Baisse de quotas majeure

« Tout près de la côte ouest-canadienne, l’Alaska est un producteur mondial important. Il y a eu des baisses de quotas immenses, de presque 90%, donc des baisses importantes et l’autre joueur relativement important est la Russie. Avec le boycott international du crabe russe et la chute de la pêche du crabe de l’Alaska, ne reste pratiquement que le crabe canadien. Le golfe Saint-Laurent possédant les fonds de crabes les plus riches au monde, ça laisse non seulement le crabe canadien roi et maître, mais ça laisse le crabe québécois littéralement au sommet du trône », relate monsieur Weiner.

Des prix peuvent varier selon les régions

Il explique ainsi que la fixation des prix pour le crabe n’est pas du ressort des poissonneries, mais plutôt à partir de l’influence d’un grand marché et d’un rendez-vous annuel nord-américain, le « Boston Seafood Show ». La foire annuelle de Boston mène le rythme ou du moins qui marque véritablement la valeur des débarquements.

« C’est là que certains acheteurs se prononcent, peut-être pour sécuriser un peu les approvisionnements. C’est un ordre de grandeur qui est donné à Boston, mais après, les industriels, du Québec, par exemple, conviennent de donner un prix qui varie un peu de zones en zone. Il n’y a pas si longtemps, chaque zone avait quand même une différence, à la fois géographique et en termes de revenus. Chaque zone était payée un peu différemment. Dernièrement il y a plus tendance à un seul prix pour l’ensemble de la province ou presque. Et ce prix-là est déterminé par les industriels de la transformation », signale-t-il aussi.

« Mange ton Saint-Laurent »

Notons enfin que des efforts sont mis en commun pour valoriser le crabe et pour en favoriser l’accès. La cuisinière rimouskoise bien connue, Colombe Saint-Pierre fait partie du collectif « Mange ton Saint-Laurent ». Nous l’avons sollicitée pour une entrevue, mais elle a préféré décliner notre invitation, rappelant que le collectif  diffusera un webinaire à ce sujet sur sa page Facebook, ce mercredi. Le thème de cette conférence est : « Un crabe pêché ici mangé ailleurs ? Comprendre la hausse des prix ».

Effondrement des stocks

Effectuant également des recherches pour tenter d’expliquer les fluctuations de prix du crabe, Radio-Canada Bas-Saint-Laurent a interrogé un chercheur de l’Institut de recherche en économie contemporaine, Gabriel Bourgault-Faucher, qui confirme que le prix du crabe des neiges est déterminé en fonction de l’offre et de la demande mondiale.
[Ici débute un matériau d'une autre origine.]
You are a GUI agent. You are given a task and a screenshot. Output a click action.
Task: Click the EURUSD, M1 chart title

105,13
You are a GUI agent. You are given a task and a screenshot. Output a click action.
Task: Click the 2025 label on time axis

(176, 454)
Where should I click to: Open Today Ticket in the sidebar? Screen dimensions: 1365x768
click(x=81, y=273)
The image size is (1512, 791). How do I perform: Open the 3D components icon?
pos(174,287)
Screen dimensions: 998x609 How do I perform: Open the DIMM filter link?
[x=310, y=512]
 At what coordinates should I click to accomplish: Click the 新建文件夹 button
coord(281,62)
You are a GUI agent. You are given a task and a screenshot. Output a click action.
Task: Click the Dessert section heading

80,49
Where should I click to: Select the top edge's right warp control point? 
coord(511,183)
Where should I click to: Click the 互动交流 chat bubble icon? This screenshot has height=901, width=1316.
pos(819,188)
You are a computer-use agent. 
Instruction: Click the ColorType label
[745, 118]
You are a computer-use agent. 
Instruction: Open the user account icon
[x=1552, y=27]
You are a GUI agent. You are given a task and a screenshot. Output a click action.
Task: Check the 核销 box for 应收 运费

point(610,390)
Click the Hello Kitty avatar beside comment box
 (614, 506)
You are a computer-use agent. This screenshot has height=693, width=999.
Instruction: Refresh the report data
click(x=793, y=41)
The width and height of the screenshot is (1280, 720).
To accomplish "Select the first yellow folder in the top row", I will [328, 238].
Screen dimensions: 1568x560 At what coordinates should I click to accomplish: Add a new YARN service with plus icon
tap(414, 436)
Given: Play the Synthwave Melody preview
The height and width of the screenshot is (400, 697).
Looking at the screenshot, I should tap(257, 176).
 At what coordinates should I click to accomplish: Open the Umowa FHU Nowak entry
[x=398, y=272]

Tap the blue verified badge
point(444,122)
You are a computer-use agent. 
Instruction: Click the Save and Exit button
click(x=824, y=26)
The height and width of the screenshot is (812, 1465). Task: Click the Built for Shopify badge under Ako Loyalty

Il confirme aussi que depuis 2015, en Alaska, il y a un effondrement des stocks. « Les quotas ont été coupés de 88 %. À ça s’ajoutent le conflit en Ukraine et les sanctions économiques qui coupent les importations de crabes en provenance de la Russie », indique-t-il.

Dans les poissonneries de Rimouski, le prix du crabe des neiges cuit varie de 29 $ et 33 $ la livre pour du crabe cuit et 15,50$ la livre pour du crabe vivant.